Comprendre l’ennemi : biologie et comportement
Sun Tzu, le Maître de guerre chinois nous enseigne que pour vaincre son ennemi il faut tout d’abord le connaître aussi bien que soi. Limaces, loches et escargots sont des gastéropodes (appartenant à l’embranchement des mollusques). Gastéropode signifie littéralement « viscères dans le pied ». Pour le coup cet ordre animal prête un peu plus à sourire. Quand on sait enfin que le gastéropode possède un seul pied qui, en fonction des espèces, lui sert soit à marcher soit à nager, on commence même à rire. Facile à distinguer de son « cousin casqué » puisqu’elle n’a pas de coquille. Animal vorace de sang froid elle se déplace principalement la nuit. Elle possède le même régime alimentaire que l’escargot (en plus vorace) et sort seulement lorsque les conditions climatiques sont optimales pour elle (humide et doux).
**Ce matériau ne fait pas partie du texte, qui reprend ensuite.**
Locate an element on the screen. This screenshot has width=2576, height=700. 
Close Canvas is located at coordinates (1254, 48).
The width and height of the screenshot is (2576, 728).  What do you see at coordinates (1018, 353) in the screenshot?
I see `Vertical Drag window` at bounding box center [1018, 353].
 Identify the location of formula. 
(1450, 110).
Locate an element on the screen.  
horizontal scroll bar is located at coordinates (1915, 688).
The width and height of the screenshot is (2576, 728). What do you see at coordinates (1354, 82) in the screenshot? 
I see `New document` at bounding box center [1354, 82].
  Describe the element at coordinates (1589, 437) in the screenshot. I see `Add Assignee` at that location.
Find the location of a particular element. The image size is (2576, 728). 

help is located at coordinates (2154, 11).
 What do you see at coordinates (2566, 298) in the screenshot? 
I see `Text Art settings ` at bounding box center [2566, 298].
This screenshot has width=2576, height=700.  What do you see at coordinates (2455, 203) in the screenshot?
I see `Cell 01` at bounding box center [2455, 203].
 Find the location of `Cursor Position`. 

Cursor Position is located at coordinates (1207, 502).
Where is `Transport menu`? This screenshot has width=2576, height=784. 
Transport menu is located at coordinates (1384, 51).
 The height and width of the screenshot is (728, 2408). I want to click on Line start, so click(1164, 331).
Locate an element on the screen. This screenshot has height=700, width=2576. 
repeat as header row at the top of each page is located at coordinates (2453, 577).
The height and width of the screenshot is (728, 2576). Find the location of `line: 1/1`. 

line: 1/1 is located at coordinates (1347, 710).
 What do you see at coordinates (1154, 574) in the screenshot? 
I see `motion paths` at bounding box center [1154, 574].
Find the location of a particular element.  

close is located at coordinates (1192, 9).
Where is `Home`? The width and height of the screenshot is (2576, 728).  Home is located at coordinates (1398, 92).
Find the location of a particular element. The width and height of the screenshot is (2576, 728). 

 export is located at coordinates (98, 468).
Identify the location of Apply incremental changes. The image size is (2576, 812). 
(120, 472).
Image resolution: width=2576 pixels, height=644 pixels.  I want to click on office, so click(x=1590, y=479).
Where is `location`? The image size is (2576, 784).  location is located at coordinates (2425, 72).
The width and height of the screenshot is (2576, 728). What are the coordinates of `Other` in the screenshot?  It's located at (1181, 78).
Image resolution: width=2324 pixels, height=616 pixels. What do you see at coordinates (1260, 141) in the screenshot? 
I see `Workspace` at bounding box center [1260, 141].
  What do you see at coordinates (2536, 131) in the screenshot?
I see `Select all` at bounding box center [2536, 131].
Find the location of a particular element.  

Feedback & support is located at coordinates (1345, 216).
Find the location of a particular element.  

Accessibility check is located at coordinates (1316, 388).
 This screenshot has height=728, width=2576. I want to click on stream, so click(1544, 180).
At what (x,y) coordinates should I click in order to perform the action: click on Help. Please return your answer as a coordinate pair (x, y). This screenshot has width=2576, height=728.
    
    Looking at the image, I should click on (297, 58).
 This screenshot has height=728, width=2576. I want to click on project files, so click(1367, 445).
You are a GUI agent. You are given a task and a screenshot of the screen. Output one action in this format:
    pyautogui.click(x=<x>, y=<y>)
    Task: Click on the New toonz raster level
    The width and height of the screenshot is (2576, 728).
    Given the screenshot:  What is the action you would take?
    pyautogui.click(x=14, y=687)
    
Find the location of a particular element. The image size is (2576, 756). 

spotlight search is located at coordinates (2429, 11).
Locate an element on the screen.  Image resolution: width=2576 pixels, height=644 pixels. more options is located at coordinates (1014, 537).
Hermaphrodite, la limace peut pondre jusqu’à 500 œufs qu’elle dépose dans un trou creusé dans la terre. L’escargot se différencie des limaces et des loches par sa coquille (bien que cela ne soit pas systématique). Il peut vivre entre 3 et 7 ans. Pour la faire courte, la loche n’est rien d’autre qu’une très grosse limace (dépassant les 10 cm). Issus, à l'origine, des fonds marins, les gastéropodes sont très sensibles à la déshydratation. Leur peau est perméable, si bien qu'ils évitent à tout prix la chaleur et surtout les rayons du soleil qui les dessécheraient. Par ailleurs, cette peau extrêmement fragile doit être humectée pour qu'ils puissent se déplacer. En temps humide, ils glissent tous seuls mais sur des surfaces sèches et surtout rugueuses, les gastéropodes émettent des quantités énormes de mucus, coûteuses en eau.
Le paradoxe du paillage
Le paillage fournit quantités de matières organiques mortes, justement adorées par nos gastéropodes qui sont de vrais estomacs sur pattes. Leur mission première au jardin : le recyclage ! Et elle est vraiment utile, car ils évitent la propagation de maladies et participent à la nutrition des plantes. Le paillage favorise aussi les populations de limaces et escargots en leur fournissant des lieux humides et abrités des prédateurs, juste au pied de nos chers et tendres fleurs et légumes.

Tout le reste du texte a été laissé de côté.